— Start of Selected passage —
Hél čhaŋkú kiŋ ȟpáye (There lies the road), 2021

Audio documentation and paint on glass

80” x 80” (each panel)

Window painting by 2 Lettreurs

Four geometrical black digital graphics on white background arranged as a square, graphics are drawn from Lakȟóta ontologies

Courtesy of the artist

Bio

Kite aka Dr. Suzanne Kite is an Oglála Lakȟóta performance artist, visual artist, and composer raised in Southern California, with a BFA from CalArts in music composition, and an MFA from Bard College’s Milton Avery Graduate School. Kite’s scholarship and practice investigate contemporary Lakȟóta ontologies through research-creation, computational media, and performance, often working in collaboration with family and community members. Recently, Kite has been developing body interfaces for machine learning driven performance, sculptures generated by dreams, and experimental sound and video work.

Statement

In Lakȟóta ontologies, materials such as metals, rocks, and minerals are capable of both volition and kinship with human beings. From this perspective, Kite creates new spaces for encounters with artificial intelligence, forming innovative methodologies for approaching human and nonhuman relations in a Good Way (an ethical way). This approach calls for a rethinking of the ontological status of each element that composes and creates artificial intelligence, from the earth’s resources mined for technology to the artworks that eventually use them. By bringing Indigenous epistemologies to bear on questions of AI, Kite’s work as a scholar and an artist develops conceptual frameworks and protocols by which we can conceive of expanded relationships with nonhuman computational technology and AI and make room for them in our collective future.
— End of Selected passage —
= What to do =
Print the full exhibition text on Hél čhaŋkú kiŋ ȟpáye word for word, with nothing changed.
— Start of Information supplied —
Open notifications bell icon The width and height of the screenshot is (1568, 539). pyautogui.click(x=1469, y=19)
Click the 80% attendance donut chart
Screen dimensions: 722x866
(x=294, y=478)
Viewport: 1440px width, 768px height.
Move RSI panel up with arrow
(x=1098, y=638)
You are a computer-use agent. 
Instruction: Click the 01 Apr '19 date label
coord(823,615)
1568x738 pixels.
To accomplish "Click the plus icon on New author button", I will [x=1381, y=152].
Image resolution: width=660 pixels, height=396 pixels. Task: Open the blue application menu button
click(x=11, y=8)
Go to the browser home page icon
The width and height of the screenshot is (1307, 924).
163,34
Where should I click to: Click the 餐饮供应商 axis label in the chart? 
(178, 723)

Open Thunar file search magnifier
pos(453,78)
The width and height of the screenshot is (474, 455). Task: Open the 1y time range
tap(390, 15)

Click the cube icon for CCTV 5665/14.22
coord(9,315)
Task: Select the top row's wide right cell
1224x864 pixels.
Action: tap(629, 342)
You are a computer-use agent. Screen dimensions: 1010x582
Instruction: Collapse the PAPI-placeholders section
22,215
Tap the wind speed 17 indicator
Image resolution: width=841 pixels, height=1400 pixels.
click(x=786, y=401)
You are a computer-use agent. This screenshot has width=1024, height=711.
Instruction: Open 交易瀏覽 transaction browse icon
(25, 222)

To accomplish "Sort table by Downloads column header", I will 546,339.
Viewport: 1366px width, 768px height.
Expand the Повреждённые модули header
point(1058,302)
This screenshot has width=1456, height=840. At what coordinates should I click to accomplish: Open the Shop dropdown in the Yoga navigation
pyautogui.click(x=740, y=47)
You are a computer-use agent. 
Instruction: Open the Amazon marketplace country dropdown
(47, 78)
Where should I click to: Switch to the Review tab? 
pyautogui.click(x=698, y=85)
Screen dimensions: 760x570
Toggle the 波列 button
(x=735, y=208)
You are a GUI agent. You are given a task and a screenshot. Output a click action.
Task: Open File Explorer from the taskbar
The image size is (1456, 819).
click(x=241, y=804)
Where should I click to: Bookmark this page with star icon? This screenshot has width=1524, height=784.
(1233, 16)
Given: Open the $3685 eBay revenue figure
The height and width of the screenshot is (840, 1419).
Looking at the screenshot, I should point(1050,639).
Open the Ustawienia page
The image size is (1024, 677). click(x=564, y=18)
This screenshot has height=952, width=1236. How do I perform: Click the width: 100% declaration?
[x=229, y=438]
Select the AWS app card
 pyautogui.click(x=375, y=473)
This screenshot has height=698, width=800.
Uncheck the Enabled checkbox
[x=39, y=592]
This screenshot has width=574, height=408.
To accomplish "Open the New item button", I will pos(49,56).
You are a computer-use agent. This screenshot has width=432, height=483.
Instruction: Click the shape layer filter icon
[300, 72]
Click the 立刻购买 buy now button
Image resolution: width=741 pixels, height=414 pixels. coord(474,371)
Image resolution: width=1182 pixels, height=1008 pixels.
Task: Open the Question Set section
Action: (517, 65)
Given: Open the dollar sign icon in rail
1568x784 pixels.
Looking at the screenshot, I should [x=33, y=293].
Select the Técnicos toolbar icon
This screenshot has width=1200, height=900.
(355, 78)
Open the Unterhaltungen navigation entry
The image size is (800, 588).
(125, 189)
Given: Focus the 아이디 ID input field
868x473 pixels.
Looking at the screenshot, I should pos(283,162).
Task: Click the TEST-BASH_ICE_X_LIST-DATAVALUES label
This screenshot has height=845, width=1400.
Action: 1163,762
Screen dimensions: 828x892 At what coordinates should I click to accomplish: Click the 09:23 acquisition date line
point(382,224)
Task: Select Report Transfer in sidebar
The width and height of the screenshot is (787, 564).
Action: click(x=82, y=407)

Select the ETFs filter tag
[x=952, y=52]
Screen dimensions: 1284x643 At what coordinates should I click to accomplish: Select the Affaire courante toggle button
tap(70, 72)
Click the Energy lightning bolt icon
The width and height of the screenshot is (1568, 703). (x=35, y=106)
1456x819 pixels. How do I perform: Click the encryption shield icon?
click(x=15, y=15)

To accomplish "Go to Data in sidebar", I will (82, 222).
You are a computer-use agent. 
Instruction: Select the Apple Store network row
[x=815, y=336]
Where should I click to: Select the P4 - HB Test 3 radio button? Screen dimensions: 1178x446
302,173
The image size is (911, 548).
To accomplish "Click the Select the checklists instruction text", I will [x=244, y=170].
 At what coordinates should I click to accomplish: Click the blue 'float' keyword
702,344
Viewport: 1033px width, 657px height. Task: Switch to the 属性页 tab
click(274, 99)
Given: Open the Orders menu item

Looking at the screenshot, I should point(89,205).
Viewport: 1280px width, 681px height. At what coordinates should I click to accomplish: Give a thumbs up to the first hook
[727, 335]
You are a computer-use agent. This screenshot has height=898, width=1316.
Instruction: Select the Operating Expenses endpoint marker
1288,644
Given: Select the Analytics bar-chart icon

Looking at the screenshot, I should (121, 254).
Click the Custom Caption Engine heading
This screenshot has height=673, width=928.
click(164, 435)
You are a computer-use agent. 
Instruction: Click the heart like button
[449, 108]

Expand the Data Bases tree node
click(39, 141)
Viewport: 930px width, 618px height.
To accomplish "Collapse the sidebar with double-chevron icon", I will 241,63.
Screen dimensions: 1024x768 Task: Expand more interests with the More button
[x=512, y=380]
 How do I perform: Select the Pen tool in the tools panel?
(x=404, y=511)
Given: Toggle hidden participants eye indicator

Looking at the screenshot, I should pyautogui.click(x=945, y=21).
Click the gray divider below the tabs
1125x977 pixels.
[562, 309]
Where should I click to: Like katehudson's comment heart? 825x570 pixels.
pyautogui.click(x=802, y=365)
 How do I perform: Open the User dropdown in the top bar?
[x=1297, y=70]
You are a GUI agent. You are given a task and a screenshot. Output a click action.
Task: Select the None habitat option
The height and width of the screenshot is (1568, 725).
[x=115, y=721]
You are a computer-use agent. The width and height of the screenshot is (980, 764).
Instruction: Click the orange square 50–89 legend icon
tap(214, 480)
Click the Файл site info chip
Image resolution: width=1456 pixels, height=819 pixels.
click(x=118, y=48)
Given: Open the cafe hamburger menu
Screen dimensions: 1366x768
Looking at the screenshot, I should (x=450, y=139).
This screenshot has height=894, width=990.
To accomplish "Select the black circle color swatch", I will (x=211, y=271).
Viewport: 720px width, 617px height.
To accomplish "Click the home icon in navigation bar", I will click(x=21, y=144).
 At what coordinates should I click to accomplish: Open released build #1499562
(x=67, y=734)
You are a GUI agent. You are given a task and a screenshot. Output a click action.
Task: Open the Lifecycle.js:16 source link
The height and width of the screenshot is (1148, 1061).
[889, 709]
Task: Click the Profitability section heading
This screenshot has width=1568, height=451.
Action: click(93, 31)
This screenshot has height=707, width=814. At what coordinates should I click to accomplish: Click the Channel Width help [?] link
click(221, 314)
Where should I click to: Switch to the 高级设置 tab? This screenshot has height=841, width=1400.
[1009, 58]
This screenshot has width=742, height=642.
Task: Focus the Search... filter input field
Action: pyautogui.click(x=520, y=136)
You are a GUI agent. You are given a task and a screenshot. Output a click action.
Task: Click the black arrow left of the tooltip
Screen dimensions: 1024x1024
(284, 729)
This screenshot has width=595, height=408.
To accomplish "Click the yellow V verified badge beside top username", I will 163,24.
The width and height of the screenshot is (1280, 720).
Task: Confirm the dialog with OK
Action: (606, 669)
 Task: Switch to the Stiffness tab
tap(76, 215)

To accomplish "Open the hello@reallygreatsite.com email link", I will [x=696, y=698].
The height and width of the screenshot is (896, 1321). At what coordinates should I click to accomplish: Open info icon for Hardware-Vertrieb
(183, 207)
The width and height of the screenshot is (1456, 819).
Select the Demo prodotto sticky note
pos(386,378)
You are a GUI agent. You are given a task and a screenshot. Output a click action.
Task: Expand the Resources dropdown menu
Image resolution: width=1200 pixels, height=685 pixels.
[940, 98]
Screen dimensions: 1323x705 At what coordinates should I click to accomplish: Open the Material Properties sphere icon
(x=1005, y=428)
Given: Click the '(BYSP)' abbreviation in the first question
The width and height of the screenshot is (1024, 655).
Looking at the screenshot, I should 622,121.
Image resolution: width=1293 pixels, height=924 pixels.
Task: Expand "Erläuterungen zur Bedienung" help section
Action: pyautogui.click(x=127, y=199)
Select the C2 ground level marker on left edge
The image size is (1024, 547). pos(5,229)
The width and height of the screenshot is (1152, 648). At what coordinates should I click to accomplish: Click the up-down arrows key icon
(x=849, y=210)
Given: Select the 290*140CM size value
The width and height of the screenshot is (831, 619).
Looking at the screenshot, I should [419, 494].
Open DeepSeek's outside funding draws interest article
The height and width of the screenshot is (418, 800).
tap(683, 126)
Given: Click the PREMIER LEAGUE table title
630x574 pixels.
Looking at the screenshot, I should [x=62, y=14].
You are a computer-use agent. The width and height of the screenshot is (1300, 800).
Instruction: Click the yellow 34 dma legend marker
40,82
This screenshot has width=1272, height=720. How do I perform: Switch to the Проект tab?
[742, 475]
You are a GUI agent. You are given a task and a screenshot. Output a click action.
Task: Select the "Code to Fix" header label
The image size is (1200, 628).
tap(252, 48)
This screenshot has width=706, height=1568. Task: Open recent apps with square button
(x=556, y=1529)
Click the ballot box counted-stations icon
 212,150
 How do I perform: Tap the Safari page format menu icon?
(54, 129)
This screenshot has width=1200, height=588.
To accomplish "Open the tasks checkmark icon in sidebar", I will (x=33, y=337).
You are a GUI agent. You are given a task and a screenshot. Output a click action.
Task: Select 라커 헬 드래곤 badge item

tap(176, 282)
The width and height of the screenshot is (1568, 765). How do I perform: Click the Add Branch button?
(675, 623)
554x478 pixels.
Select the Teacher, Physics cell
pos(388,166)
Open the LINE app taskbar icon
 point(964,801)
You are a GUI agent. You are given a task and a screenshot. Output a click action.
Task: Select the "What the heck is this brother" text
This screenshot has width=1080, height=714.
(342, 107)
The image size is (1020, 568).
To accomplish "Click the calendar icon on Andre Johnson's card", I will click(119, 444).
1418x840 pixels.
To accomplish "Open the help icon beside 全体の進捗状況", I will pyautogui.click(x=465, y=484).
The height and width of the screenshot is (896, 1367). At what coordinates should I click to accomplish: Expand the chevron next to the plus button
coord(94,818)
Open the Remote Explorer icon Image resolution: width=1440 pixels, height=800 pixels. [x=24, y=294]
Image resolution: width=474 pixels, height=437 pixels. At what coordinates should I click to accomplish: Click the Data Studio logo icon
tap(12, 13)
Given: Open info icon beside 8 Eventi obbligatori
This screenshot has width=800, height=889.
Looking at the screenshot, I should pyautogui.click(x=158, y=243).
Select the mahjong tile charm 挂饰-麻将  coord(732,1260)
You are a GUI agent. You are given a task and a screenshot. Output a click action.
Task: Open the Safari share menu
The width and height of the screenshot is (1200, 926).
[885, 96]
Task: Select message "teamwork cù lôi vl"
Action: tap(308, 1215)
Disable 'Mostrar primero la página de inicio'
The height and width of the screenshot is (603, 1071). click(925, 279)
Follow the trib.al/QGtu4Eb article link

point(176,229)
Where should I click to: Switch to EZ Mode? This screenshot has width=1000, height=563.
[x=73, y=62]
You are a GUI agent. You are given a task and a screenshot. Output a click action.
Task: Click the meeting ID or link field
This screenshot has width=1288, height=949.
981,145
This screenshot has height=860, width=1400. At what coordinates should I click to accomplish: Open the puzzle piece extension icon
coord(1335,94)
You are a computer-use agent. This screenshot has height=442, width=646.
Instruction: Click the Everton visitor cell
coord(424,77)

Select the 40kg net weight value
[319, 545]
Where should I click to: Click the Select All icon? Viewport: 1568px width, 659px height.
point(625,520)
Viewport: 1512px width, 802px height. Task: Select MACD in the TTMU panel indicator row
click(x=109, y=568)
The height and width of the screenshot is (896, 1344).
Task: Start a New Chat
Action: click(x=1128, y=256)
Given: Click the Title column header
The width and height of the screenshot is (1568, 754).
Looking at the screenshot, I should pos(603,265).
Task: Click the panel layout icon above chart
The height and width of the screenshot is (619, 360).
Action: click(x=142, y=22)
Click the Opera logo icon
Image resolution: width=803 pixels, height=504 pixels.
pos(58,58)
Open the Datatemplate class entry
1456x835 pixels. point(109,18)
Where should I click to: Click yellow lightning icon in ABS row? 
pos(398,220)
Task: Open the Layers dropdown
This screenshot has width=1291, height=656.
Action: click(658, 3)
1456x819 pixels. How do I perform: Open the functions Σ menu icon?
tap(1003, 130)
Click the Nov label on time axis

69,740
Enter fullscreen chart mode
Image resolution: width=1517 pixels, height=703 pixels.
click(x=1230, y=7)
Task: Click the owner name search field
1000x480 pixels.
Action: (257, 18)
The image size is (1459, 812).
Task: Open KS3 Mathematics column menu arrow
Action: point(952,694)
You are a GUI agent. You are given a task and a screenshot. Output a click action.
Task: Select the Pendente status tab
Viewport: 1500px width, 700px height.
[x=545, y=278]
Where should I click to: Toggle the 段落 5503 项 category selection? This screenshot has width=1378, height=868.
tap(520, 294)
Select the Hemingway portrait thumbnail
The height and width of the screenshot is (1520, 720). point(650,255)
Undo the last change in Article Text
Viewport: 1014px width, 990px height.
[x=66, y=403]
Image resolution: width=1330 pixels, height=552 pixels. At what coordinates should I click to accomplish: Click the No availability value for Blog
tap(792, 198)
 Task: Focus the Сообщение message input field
— End of Information supplied —
= Solution for this task =
Hél čhaŋkú kiŋ ȟpáye (There lies the road), 2021

Audio documentation and paint on glass

80” x 80” (each panel)

Window painting by 2 Lettreurs

Four geometrical black digital graphics on white background arranged as a square, graphics are drawn from Lakȟóta ontologies

Courtesy of the artist

Bio

Kite aka Dr. Suzanne Kite is an Oglála Lakȟóta performance artist, visual artist, and composer raised in Southern California, with a BFA from CalArts in music composition, and an MFA from Bard College’s Milton Avery Graduate School. Kite’s scholarship and practice investigate contemporary Lakȟóta ontologies through research-creation, computational media, and performance, often working in collaboration with family and community members. Recently, Kite has been developing body interfaces for machine learning driven performance, sculptures generated by dreams, and experimental sound and video work.

Statement

In Lakȟóta ontologies, materials such as metals, rocks, and minerals are capable of both volition and kinship with human beings. From this perspective, Kite creates new spaces for encounters with artificial intelligence, forming innovative methodologies for approaching human and nonhuman relations in a Good Way (an ethical way). This approach calls for a rethinking of the ontological status of each element that composes and creates artificial intelligence, from the earth’s resources mined for technology to the artworks that eventually use them. By bringing Indigenous epistemologies to bear on questions of AI, Kite’s work as a scholar and an artist develops conceptual frameworks and protocols by which we can conceive of expanded relationships with nonhuman computational technology and AI and make room for them in our collective future.